▸ 抽出本文:
* * * * * * *

学生に薦める本 2023年版

吉澤 文寿

『先生、どうか皆(みんな)の前でほめないでください いい子症候群の若者たち』

金間大介 東洋経済新報社 2022年
 この本は大学生のみなさんについて論じています。この本を読むと、一般論としてみなさんがどのように語られているのか、その一端が分かります。「いい子症候群」だそうです。推薦者の私の関心は、この本を読んだみなさんがどう感じるか、ということです。

 内容の一部を紹介すると…「現役の大学生がもっとも嫌だと思う講義はどれか?」

  ・座席が指定されている
  ・いつも時間を延長する
  ・内容が難しすぎる(半数が不可になる)
  ・当てられる
  ・講義室の空調が効かない(効きすぎる)
  ・講師の言っている意味が分からない
  ・成績上位者が公表される
  ・1限に開講されている

 どれを選ぶでしょうか。著者が調査した結果を知りたい人は是非読んでみてください。
[OPAC]

『映画を早送りで観る人たち ファスト映画・ネタバレ―コンテンツ消費の現在形』

* * * * * * *

▸ 与えられた行:
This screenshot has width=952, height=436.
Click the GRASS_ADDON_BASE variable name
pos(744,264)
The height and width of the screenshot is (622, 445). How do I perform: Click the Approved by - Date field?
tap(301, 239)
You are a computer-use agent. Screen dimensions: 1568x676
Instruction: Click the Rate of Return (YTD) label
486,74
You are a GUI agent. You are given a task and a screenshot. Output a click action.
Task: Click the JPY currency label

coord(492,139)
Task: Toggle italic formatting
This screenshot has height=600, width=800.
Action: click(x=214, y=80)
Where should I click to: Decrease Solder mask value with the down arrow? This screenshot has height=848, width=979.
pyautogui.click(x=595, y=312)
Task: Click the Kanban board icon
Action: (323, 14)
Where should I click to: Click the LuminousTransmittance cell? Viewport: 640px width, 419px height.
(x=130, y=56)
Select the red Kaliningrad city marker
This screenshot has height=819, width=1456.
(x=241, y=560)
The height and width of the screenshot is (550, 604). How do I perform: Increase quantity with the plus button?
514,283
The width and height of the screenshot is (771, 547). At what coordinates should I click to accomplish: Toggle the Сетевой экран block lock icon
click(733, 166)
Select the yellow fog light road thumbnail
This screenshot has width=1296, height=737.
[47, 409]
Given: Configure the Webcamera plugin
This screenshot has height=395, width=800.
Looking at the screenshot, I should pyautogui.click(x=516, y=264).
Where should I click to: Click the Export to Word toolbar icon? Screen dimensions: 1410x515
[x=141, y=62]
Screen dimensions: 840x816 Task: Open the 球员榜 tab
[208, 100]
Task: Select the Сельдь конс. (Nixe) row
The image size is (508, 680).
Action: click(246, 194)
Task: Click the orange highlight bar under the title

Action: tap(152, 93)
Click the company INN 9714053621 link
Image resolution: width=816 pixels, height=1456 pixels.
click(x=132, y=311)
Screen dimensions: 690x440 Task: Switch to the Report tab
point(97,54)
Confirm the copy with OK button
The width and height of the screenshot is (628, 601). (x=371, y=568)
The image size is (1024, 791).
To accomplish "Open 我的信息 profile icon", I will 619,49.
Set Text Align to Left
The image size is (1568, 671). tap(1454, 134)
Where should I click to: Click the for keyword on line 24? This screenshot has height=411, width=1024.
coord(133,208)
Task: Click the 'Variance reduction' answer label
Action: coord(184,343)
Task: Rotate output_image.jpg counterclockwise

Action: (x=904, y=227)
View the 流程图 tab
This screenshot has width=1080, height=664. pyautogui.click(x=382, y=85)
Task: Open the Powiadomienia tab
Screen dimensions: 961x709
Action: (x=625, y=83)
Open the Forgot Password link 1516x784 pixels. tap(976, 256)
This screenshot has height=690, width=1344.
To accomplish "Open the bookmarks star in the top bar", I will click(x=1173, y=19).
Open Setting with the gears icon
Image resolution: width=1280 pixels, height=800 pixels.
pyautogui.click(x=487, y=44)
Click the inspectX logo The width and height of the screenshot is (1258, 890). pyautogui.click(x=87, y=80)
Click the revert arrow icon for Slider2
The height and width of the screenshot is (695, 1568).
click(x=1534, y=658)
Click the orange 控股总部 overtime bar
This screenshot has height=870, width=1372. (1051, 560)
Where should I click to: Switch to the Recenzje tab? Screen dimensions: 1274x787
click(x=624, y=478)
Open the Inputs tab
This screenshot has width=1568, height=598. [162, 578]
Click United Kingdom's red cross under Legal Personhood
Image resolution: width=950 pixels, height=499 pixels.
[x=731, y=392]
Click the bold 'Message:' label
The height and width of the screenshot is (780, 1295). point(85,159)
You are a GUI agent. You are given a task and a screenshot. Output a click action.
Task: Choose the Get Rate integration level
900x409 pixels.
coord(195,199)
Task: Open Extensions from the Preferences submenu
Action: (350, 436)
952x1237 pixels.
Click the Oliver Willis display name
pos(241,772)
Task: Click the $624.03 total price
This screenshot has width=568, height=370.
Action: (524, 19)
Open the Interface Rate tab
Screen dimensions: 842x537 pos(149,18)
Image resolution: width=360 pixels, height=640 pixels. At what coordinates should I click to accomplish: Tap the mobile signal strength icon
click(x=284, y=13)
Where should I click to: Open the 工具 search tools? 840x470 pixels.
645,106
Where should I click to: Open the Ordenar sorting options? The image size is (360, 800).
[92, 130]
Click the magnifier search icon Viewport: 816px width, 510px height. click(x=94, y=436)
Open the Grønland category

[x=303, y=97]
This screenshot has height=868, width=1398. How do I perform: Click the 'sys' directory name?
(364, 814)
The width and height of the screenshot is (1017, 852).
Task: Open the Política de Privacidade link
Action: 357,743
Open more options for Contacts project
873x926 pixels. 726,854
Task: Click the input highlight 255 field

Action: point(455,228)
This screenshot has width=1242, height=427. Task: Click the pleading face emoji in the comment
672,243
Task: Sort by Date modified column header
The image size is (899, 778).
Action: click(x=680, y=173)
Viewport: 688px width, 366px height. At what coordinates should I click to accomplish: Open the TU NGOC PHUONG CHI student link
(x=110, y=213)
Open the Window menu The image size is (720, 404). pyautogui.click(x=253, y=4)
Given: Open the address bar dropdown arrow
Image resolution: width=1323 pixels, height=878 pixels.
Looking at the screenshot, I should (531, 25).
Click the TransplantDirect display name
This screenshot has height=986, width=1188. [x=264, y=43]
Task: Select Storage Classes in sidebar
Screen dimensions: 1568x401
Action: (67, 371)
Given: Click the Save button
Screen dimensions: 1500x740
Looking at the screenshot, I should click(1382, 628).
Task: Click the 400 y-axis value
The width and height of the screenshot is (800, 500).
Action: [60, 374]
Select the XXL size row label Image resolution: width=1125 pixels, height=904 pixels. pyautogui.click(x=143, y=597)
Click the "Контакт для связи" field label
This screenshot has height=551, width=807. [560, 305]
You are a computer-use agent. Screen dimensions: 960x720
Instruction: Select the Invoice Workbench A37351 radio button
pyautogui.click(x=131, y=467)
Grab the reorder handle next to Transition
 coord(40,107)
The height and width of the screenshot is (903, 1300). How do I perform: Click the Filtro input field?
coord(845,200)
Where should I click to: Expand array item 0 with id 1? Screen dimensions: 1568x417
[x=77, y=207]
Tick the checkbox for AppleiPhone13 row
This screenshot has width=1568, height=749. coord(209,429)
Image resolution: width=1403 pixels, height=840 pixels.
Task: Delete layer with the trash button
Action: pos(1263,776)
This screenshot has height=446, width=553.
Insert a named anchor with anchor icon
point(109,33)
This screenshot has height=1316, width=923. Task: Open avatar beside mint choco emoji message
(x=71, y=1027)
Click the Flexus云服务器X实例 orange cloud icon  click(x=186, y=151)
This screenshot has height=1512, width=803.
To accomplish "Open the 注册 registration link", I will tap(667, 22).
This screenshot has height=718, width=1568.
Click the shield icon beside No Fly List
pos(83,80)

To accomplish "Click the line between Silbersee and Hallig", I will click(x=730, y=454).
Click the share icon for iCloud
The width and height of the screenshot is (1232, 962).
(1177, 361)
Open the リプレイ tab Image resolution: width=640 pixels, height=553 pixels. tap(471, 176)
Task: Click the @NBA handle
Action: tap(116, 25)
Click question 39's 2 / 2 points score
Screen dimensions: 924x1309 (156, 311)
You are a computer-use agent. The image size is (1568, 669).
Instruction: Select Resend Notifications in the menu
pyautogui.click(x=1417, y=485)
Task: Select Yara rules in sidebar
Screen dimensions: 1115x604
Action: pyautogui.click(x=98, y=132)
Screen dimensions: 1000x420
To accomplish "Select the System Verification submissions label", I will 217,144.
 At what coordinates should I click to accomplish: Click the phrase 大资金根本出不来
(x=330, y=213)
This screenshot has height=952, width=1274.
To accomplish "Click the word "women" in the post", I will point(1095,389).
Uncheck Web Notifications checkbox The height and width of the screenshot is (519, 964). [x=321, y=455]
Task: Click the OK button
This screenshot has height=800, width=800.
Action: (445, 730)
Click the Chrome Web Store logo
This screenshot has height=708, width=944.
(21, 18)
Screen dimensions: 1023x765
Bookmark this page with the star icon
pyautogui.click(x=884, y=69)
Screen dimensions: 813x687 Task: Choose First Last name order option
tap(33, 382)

* * * * * * *

上の抽出本文から、「内容の一部を紹介すると…「現役の大学生がもっとも嫌だと思う講義はどれか?」」を含む語句で始まり「どれを選ぶでしょうか。著者が調査した結果を知りたい人は是非読んでみてください。」で終わる部分を、一字一句違えずに書き写しなさい。

▸ 解答例:
内容の一部を紹介すると…「現役の大学生がもっとも嫌だと思う講義はどれか?」

  ・座席が指定されている
  ・いつも時間を延長する
  ・内容が難しすぎる(半数が不可になる)
  ・当てられる
  ・講義室の空調が効かない(効きすぎる)
  ・講師の言っている意味が分からない
  ・成績上位者が公表される
  ・1限に開講されている

 どれを選ぶでしょうか。著者が調査した結果を知りたい人は是非読んでみてください。